19.6: The Republic as Empire

Governing the Colonies

  • Three of the American dependencies—Hawaii, Alaska (acquired from Russia in 1867), and Puerto Rico—presented relatively few problems.

  • They received territorial status (and their residents American citizenship) relatively quickly: Hawaii in 1900, Alaska in 1912, and Puerto Rico in 1917.

  • The U.S. Navy took control of the Pacific islands of Guam and Tutuila.

  • Some of the smallest, least populated Pacific islands now under American control the United States simply left alone.

  • When Cuba drew up a constitution that made no reference to the United States, Congress responded by passing the Platt Amendment in 1901 and pressured Cuba into incorporating its terms into its constitution.

  • Americans poured into Cuba, buying up plantations, factories, railroads, and refineries

  • As in Puerto Rico and Hawaii, sugar production—spurred by access to the American market— increasingly dominated the island’s economy and subjected it to the same cycle of booms and busts that so plagued other sugar-producing appendages of the United States economy.

The Philippine War

  • Americans did not like to think of themselves as imperial rulers in the European mold.

  • Yet, like other imperial powers, the United States soon discovered—as it had discovered at home in its relations with the Indians—that subjugating another people required more than ideals; it also required strength and brutality.

  • That, at least, was the lesson of the American experience in the Philippines, where American forces soon became engaged in a long and bloody war with insurgent forces fighting for independence.

  • The conflict in the Philippines is the least remembered of all American wars.

  • It was also one of the longest, lasting from 1898 to 1902, and one of the most vicious

  • The Filipinos had been rebelling against Spanish rule even before 1898.

  • And as soon as they realized the Americans had come to stay, they rebelled against them as well.

  • By 1902, reports of the brutality and of the American casualties had soured the American public on the war.

  • But by then, the rebellion had largely exhausted itself and the occupiers had established control over most of the islands.

  • The key to their victory was the March 1901 capture of Aguinaldo, who later signed a document urging his followers to stop fighting and declaring his own allegiance to the United States.

  • In the meantime, a succession of American governors gradually increased Filipino political autonomy.

  • On July 4, 1946, the islands gained their independence

The Open Door

  • The acquisition of the Philippines greatly increased the already strong American interest in Asia.

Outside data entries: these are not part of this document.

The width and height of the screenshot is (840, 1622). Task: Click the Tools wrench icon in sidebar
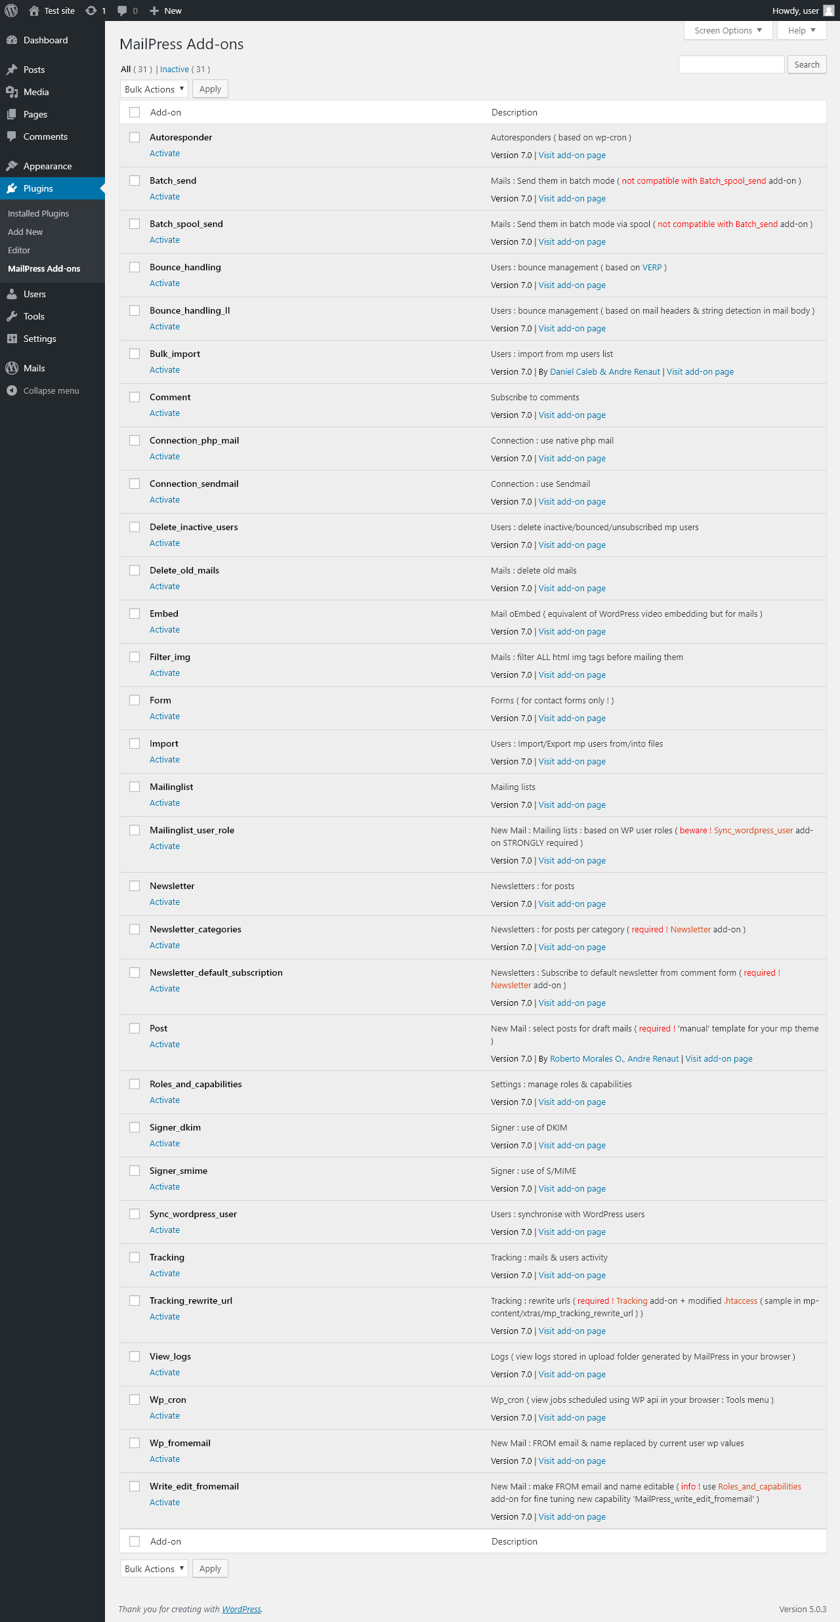pos(12,316)
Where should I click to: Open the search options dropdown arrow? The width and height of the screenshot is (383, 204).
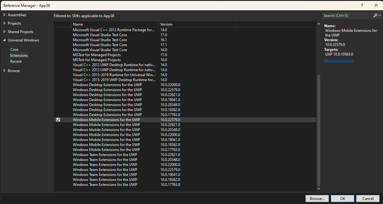pyautogui.click(x=379, y=15)
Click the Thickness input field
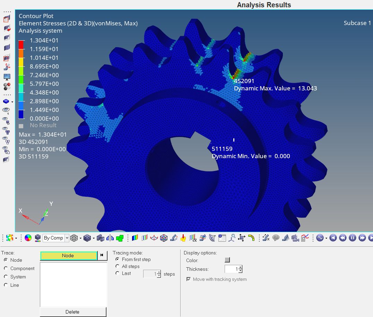 pyautogui.click(x=231, y=269)
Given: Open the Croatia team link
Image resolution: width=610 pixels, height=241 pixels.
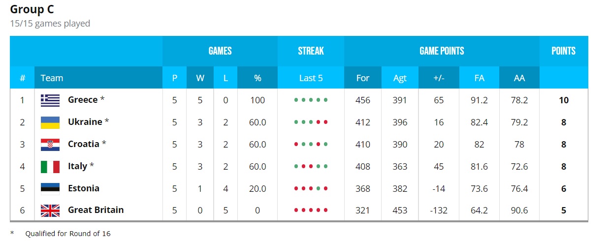Looking at the screenshot, I should coord(84,144).
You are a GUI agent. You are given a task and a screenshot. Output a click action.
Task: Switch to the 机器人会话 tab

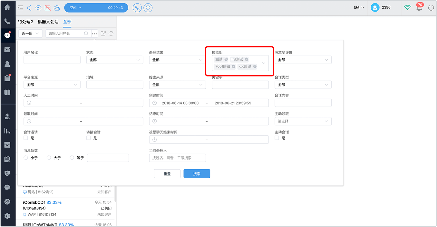click(48, 22)
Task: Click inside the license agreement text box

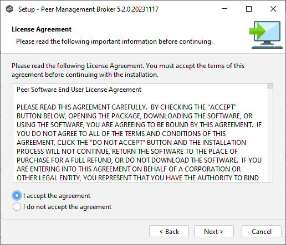Action: tap(140, 133)
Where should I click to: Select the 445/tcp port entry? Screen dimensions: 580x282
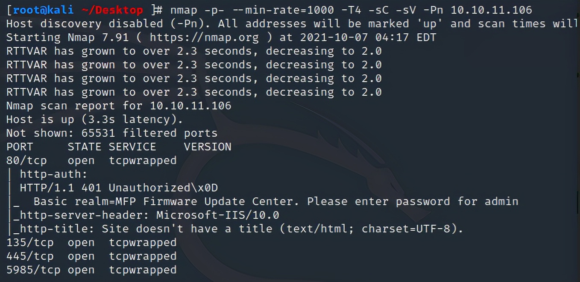[x=30, y=256]
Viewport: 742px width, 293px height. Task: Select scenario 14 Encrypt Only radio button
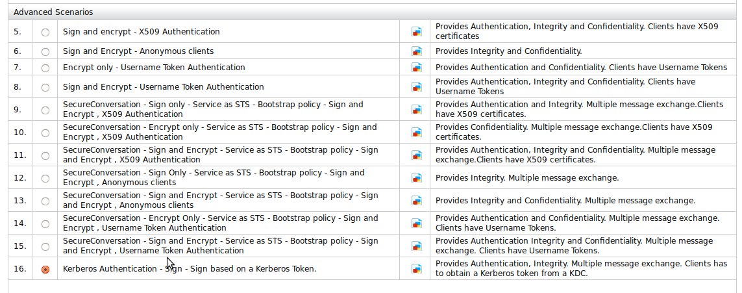(x=45, y=223)
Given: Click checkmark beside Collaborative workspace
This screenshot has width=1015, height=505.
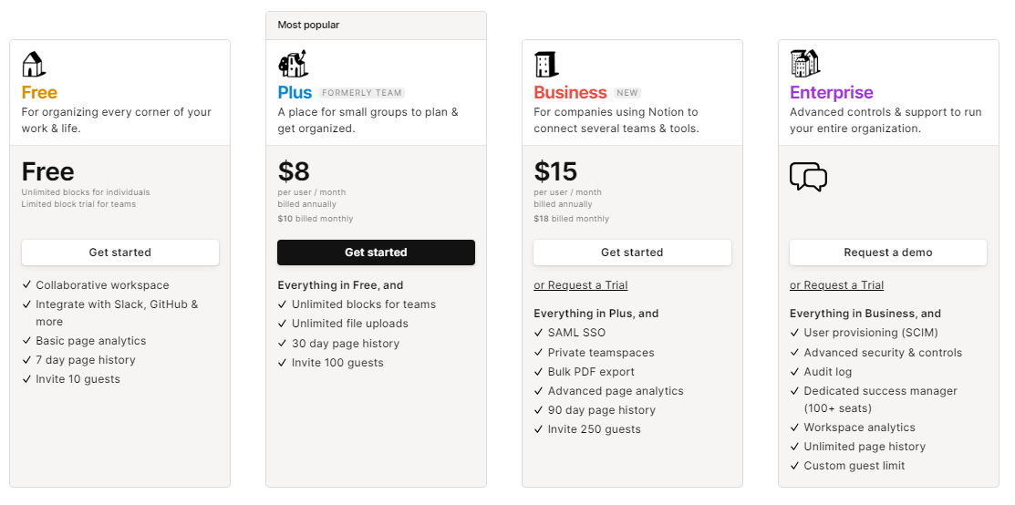Looking at the screenshot, I should click(26, 285).
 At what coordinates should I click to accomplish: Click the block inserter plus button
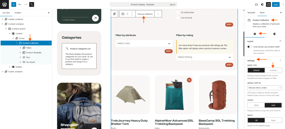click(14, 5)
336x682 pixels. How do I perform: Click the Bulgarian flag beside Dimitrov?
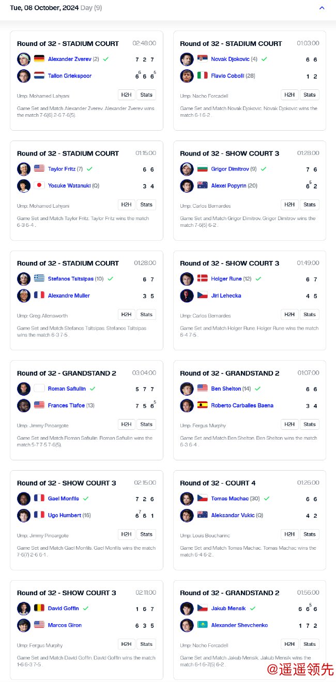pos(203,169)
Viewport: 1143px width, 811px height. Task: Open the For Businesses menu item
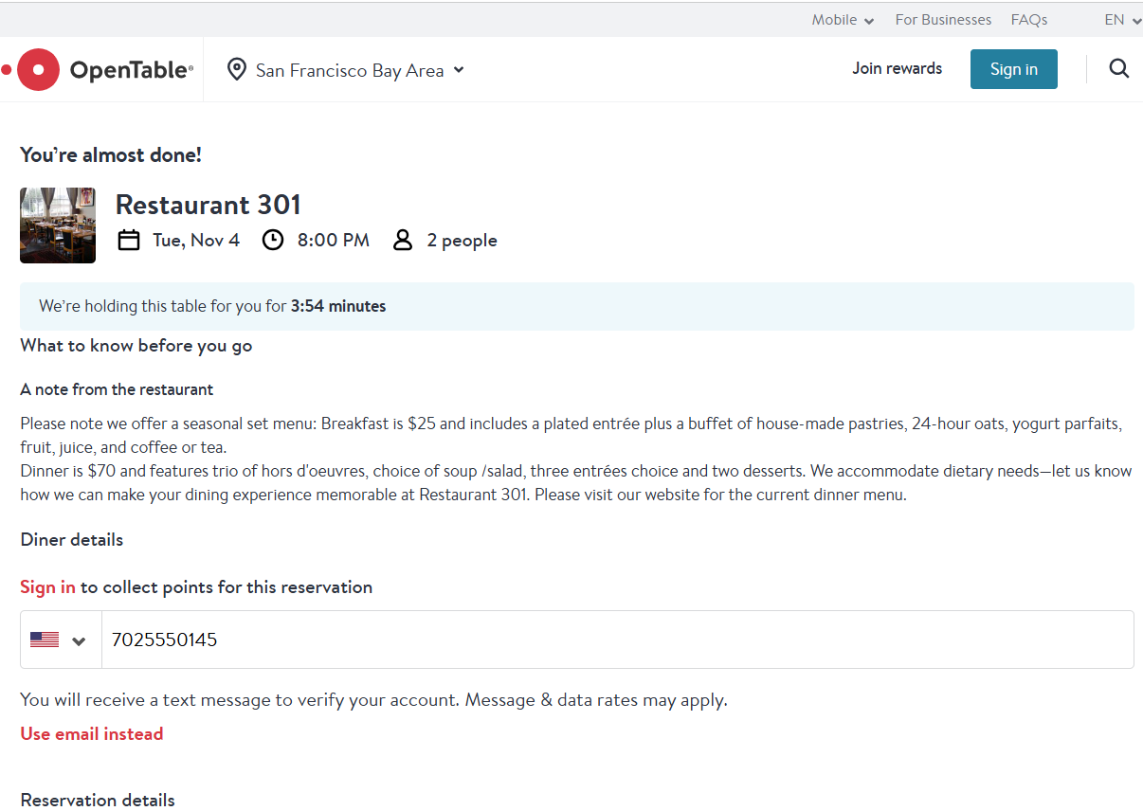[x=943, y=20]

  • Americans were particularly concerned about the future of China, with which the United States had an important trade and which was now so enfeebled that it provided a tempting target for exploitation by stronger countries.

  • By 1900, England, France, Germany, Russia, and Japan were beginning to carve up China among themselves.

  • They pressured the Chinese government for “concessions,” which gave them effective control over various regions, most along the coast of China.

  • In some cases, they simply seized Chinese territory and claimed it as their own.

  • Many Americans feared that the process would soon cut them out of the China trade altogether.

  • Eager for a way to advance American interests in China without risking war

  • Europe and Japan received the Open Door proposals coolly.

  • Russia openly rejected them; the other powers claimed to accept them in principle but to be unable to act unless all the other powers agreed

The Modern Military System

  • The war with Spain had revealed glaring deficiencies in the American military system.

  • The army had exhibited the greatest weaknesses, but the entire military organization had demonstrated problems of supply, training, and coordination.

  • Between 1900 and 1903, the Root reforms enlarged the regular army from 25,000 to a maximum of 100,000.

  • They established federal army standards for the National Guard, ensuring that never again would the nation fi ght a war with volunteer regiments trained and equipped differently than those in the regular army.